[Opening Source data section]

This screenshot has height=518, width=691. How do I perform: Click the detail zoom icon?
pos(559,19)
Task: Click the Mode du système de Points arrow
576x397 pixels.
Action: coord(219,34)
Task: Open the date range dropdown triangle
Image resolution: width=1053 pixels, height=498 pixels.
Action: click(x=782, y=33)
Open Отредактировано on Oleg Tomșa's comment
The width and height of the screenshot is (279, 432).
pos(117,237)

[Closing Source data section]
[Opening Source data section]

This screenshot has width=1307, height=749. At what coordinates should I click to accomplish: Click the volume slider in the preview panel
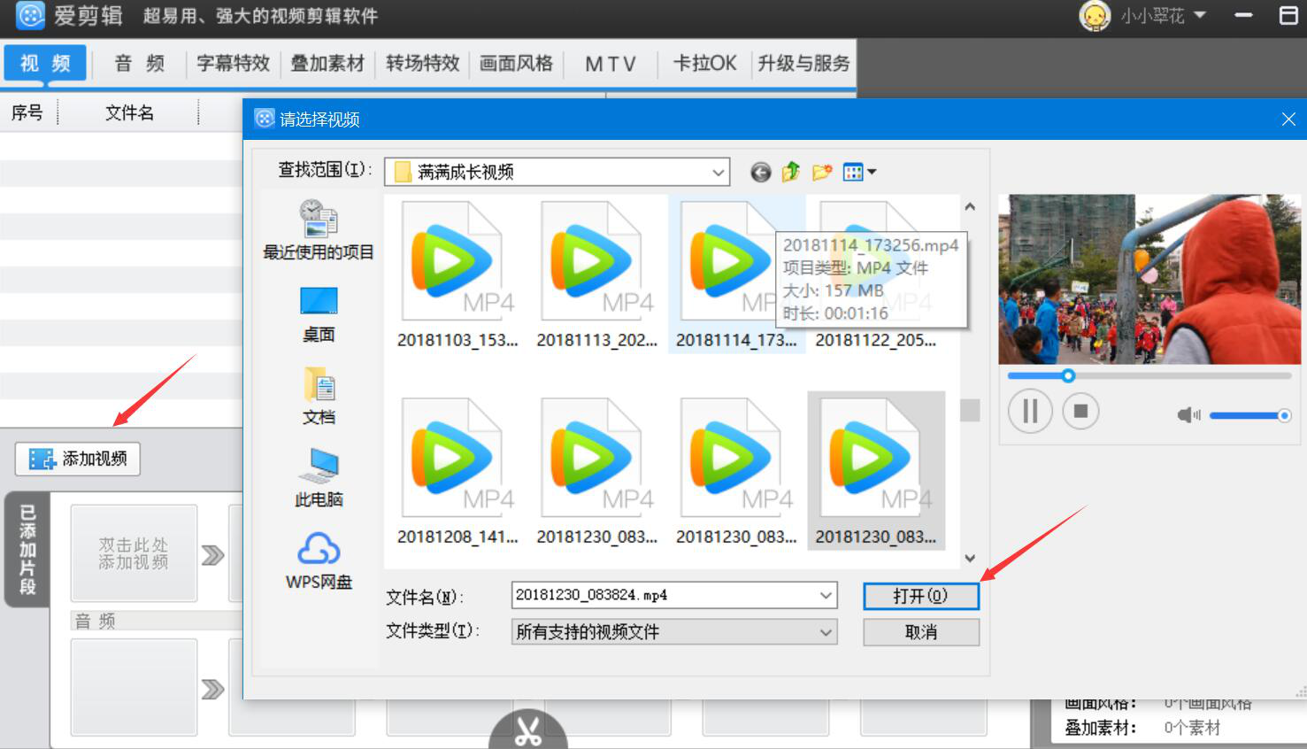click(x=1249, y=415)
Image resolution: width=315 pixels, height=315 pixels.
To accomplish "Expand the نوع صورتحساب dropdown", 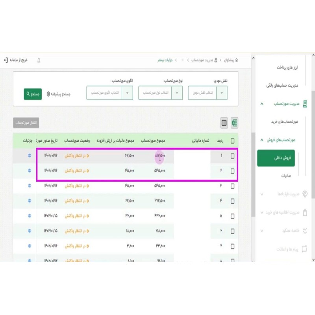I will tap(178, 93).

[Closing Source data section]

Please, from the entries above, set down exactly the lines from the one containing "This screenshot has height=518, width=691." through the one containing "Task: Open the date range dropdown triangle", and only those.

This screenshot has height=518, width=691. How do I perform: Click the detail zoom icon?
pos(559,19)
Task: Click the Mode du système de Points arrow
576x397 pixels.
Action: coord(219,34)
Task: Open the date range dropdown triangle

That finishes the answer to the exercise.